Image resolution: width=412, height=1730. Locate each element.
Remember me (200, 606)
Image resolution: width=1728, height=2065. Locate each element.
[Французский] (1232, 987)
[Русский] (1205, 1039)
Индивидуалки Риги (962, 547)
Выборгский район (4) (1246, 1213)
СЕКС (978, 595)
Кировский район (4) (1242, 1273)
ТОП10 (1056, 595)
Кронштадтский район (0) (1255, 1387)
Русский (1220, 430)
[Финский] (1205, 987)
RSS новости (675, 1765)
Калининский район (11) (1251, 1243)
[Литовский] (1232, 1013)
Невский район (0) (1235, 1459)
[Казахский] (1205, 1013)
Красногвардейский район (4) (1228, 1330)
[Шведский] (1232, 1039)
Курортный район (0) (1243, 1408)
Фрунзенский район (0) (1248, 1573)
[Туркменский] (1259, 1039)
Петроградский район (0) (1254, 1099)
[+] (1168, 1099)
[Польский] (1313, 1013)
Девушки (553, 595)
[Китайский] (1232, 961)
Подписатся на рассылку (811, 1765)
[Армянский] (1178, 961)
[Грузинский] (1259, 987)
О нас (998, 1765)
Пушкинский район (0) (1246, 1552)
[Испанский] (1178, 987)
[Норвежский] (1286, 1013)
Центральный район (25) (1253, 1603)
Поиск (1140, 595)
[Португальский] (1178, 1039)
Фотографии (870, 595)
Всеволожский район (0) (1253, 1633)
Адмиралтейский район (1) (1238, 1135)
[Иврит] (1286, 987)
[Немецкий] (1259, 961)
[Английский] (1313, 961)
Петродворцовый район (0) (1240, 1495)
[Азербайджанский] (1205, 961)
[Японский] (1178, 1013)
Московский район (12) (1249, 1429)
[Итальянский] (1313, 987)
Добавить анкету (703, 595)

..............................

If a line falls between the first line of the records and the line containing "Курортный район (0) (1243, 1408)", inclusive, repeat it exactly; leave out all others.

**Answer for the task:**
Image resolution: width=412, height=1730. Locate each element.
Remember me (200, 606)
Image resolution: width=1728, height=2065. Locate each element.
[Французский] (1232, 987)
[Русский] (1205, 1039)
Индивидуалки Риги (962, 547)
Выборгский район (4) (1246, 1213)
СЕКС (978, 595)
Кировский район (4) (1242, 1273)
ТОП10 (1056, 595)
Кронштадтский район (0) (1255, 1387)
Русский (1220, 430)
[Финский] (1205, 987)
RSS новости (675, 1765)
Калининский район (11) (1251, 1243)
[Литовский] (1232, 1013)
Невский район (0) (1235, 1459)
[Казахский] (1205, 1013)
Красногвардейский район (4) (1228, 1330)
[Шведский] (1232, 1039)
Курортный район (0) (1243, 1408)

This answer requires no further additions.